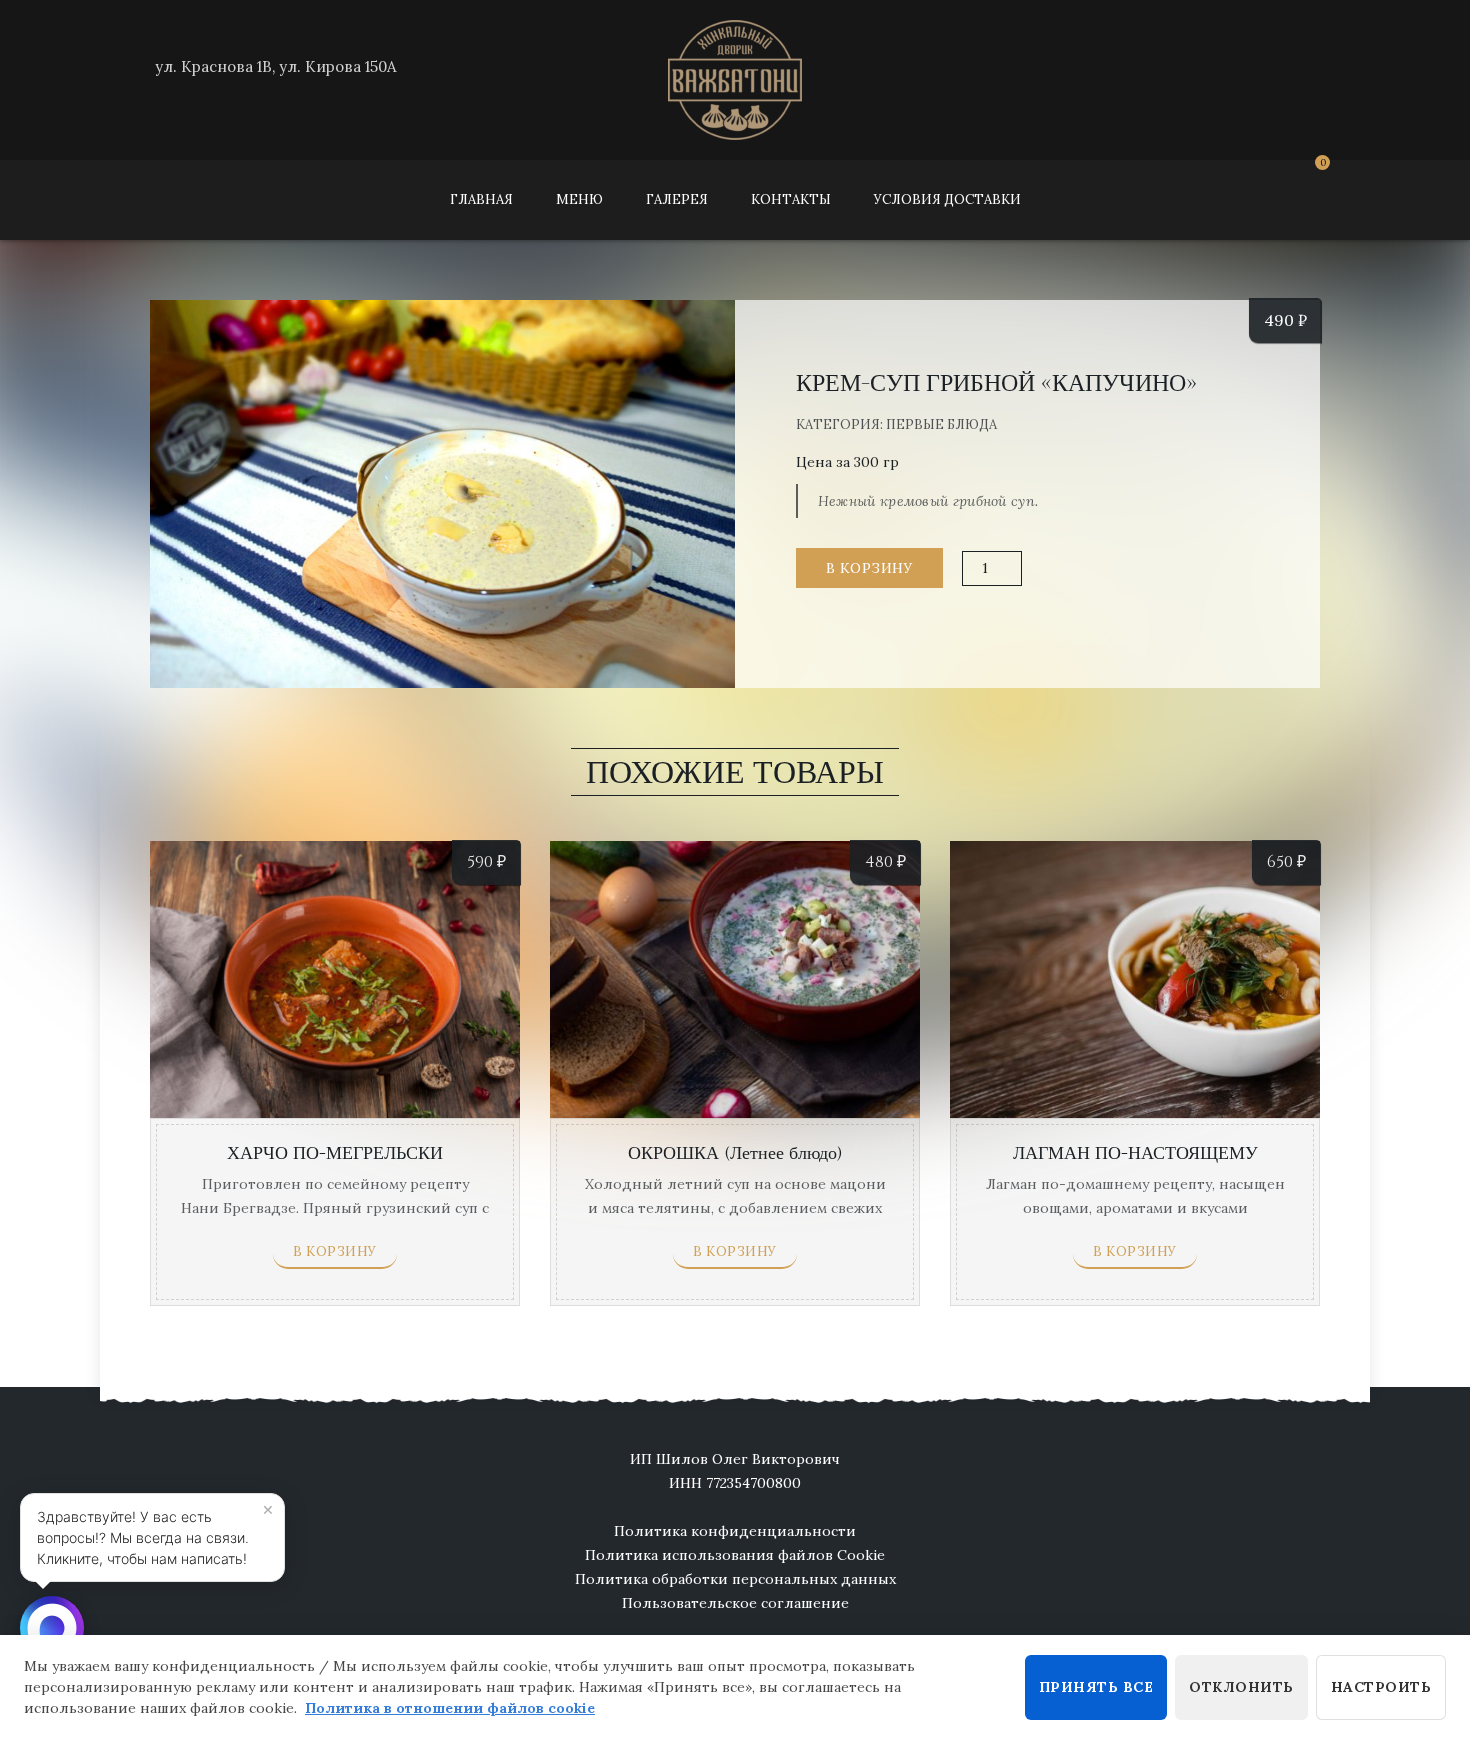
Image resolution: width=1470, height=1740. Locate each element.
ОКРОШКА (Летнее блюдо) (735, 1153)
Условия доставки (947, 199)
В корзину (870, 568)
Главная (481, 199)
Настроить (1381, 1687)
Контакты (791, 199)
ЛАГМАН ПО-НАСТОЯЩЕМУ (1135, 1153)
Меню (579, 199)
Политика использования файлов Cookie (735, 1555)
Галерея (677, 199)
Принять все (1096, 1687)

----

**WHAT THE EXERCISE ASKS:**
Retype only the stretch of lines above starting at the one with "ОКРОШКА (Летнее блюдо) (735, 1153)" and stopping at the one with "Политика использования файлов", exactly as written, with both kept.

**RESPONSE TO THE TASK:**
ОКРОШКА (Летнее блюдо) (735, 1153)
Условия доставки (947, 199)
В корзину (870, 568)
Главная (481, 199)
Настроить (1381, 1687)
Контакты (791, 199)
ЛАГМАН ПО-НАСТОЯЩЕМУ (1135, 1153)
Меню (579, 199)
Политика использования файлов Cookie (735, 1555)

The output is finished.